Allegheny National Forest & Western Pennsylvania Conservancy Collaborate on Large Wood Projects
WARREN, Pa. – The Allegheny National Forest and the Western Pennsylvania Conservancy have implemented several large wood projects on streams in the Forest, including East Branch Spring Creek, Mud Lick Run, Meade Run, and Salmon Creek in an effort to restore physical and biological functions of stream ecosystems.
(Pictured: A recently installed large wood structure. Photo courtesy of USDA Forest Service)
The Allegheny National Forest and its partners are working together to restore some of these benefits of large wood in streams. In these projects, teams will directionally fall carefully selected trees that will benefit the stream function and improve fish habitat. For some of the structure’s logs are positioned using a capstan winch or a grip-hoist, both of which take considerable time and rigging to get the logs into place.

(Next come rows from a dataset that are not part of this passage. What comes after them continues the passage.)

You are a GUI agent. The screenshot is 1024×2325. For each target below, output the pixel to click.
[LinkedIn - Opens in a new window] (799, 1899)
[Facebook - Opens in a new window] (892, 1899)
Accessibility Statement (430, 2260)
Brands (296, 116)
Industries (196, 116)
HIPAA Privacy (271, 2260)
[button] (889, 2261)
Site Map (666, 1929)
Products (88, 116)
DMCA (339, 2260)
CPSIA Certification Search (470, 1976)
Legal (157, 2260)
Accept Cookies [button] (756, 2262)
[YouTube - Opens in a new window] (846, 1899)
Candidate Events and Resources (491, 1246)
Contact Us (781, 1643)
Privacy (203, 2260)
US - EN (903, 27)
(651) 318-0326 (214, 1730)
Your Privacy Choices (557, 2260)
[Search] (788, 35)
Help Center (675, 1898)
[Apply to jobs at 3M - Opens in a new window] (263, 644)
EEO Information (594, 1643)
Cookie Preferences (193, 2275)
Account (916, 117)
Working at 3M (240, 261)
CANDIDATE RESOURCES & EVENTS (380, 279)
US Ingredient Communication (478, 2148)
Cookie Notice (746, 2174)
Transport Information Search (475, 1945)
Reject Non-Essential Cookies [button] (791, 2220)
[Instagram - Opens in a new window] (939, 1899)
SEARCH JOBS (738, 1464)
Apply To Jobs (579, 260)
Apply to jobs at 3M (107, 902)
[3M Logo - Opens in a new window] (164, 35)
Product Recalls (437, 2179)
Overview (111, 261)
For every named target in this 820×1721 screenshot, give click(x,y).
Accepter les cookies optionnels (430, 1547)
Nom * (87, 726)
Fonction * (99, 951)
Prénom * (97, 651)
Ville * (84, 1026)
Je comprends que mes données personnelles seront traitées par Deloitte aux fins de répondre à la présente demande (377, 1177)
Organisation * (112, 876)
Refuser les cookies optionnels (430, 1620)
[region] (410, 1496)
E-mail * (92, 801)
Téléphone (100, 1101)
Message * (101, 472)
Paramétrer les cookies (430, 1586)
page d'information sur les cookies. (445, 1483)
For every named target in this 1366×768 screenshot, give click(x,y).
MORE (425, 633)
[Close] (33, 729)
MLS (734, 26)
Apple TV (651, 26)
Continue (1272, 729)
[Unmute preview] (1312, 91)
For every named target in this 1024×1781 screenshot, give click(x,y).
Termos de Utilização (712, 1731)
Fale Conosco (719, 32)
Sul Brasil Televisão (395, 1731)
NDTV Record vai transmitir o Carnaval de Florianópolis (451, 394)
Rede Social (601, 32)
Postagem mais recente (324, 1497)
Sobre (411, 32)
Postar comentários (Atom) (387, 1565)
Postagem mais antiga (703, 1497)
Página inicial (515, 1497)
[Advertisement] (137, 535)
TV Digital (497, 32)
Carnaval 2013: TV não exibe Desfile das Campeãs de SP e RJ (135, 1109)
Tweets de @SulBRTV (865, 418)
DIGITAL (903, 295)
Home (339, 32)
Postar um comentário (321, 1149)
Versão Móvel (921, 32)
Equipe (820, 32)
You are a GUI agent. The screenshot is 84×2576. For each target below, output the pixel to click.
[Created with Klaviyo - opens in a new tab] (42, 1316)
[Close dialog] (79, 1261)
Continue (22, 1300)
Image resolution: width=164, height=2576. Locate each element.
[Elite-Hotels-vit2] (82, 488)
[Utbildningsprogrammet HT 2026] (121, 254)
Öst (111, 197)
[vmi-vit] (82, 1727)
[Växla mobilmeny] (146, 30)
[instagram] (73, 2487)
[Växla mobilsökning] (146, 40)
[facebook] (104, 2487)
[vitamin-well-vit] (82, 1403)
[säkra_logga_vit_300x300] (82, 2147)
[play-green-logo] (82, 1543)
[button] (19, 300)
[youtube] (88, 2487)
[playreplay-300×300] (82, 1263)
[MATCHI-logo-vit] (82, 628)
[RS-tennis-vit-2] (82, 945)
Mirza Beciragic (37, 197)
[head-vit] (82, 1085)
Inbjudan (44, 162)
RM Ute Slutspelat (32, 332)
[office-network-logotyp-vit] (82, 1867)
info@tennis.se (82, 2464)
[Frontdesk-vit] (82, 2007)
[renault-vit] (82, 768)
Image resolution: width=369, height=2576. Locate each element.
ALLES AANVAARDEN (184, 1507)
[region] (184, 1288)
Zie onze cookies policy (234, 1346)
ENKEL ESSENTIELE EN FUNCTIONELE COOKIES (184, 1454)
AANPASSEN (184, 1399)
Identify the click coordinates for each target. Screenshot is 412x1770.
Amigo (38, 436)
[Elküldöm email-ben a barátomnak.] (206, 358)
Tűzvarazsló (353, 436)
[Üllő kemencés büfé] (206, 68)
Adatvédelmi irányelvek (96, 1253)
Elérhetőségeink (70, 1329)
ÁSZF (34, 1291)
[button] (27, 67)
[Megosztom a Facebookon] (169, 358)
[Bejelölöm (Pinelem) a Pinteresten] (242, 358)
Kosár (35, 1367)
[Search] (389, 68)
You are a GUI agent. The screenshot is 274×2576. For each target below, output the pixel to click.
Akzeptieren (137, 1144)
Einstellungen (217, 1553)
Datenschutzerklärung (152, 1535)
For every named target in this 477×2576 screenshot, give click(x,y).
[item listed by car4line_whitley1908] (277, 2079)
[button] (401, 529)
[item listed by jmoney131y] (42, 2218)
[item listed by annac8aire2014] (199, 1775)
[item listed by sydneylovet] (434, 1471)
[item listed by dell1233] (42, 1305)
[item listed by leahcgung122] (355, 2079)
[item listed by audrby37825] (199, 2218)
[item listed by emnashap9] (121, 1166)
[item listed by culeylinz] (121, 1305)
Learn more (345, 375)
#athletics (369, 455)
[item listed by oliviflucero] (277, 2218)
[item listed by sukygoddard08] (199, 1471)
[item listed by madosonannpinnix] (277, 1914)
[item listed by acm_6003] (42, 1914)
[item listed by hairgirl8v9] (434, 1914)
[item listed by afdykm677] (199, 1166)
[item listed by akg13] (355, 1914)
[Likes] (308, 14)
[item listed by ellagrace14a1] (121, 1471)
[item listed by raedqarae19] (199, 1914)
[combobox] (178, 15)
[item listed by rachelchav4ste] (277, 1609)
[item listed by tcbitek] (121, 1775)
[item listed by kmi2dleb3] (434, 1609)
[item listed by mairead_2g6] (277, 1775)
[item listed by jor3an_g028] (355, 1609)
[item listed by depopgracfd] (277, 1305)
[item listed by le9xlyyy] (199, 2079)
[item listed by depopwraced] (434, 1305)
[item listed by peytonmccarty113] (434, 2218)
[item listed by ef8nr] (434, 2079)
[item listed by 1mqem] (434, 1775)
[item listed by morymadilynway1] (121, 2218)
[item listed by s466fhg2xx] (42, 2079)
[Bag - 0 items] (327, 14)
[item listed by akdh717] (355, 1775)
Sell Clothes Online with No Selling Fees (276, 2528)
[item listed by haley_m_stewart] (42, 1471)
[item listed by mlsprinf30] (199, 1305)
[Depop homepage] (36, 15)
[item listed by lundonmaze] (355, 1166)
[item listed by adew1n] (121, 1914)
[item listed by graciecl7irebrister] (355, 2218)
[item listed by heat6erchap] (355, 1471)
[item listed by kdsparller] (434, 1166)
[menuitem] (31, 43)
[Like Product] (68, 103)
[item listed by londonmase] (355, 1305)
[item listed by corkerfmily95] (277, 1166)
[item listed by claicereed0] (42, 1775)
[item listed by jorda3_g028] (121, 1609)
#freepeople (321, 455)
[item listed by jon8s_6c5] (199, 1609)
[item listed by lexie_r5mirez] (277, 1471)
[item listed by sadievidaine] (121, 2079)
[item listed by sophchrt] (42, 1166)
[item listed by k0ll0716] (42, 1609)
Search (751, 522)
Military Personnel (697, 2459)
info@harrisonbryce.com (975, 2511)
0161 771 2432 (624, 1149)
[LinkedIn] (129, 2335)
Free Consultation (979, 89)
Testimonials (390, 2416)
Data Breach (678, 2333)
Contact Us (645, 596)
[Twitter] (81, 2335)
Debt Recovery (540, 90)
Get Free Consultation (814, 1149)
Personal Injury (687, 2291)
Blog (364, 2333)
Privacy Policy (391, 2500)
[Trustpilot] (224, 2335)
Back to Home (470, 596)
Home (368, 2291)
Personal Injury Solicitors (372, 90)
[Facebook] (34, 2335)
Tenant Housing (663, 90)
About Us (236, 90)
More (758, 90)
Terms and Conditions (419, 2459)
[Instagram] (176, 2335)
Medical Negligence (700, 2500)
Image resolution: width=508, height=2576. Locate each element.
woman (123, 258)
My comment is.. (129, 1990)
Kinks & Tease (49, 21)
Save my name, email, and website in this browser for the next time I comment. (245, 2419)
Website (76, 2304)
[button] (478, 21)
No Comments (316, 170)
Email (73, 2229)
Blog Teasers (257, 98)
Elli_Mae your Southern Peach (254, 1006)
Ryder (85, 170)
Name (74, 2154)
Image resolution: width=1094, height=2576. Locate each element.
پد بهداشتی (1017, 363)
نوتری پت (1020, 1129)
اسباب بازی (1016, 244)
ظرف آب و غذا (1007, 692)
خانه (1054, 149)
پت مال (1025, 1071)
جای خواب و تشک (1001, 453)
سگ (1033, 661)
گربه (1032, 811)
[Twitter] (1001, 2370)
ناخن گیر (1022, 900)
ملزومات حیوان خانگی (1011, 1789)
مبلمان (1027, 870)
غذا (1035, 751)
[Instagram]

These types of projects look very different from the types of streams we are used to fishing.
During flooding events, large wood helps to slow flows and divert excess water up onto the floodplain, where it can be stored and reduce downstream flood damage. This process also helps to reduce erosion and filter sediment out of the stream, which improves the water quality. The introduction of large wood into a stream alters flow patterns which can create pools and other areas of slow water flow that provide critical resting space for fish. The wood creates cover and shade in the water for many aquatic species, while also providing surfaces for birds and reptiles to perch above the water.
In order to uphold the integrity of these structures so they can continue to provide benefits to their ecosystems, it is important that no part of the structure is removed from the site. Cutting trees that are part of large wood structures can destabilize the structures and cause them to move downstream during floods.
Firewood should not be collected:
· If any portion of the tree is within 10 feet of stream channels.
· Within 200 feet of Wilderness Trout Streams, Remote Trout Streams, and Class A Trout Streams.
· Within 25 feet of wetlands, including springs and seeps, and vernal pools because frogs and salamanders use the downed wood for habitat.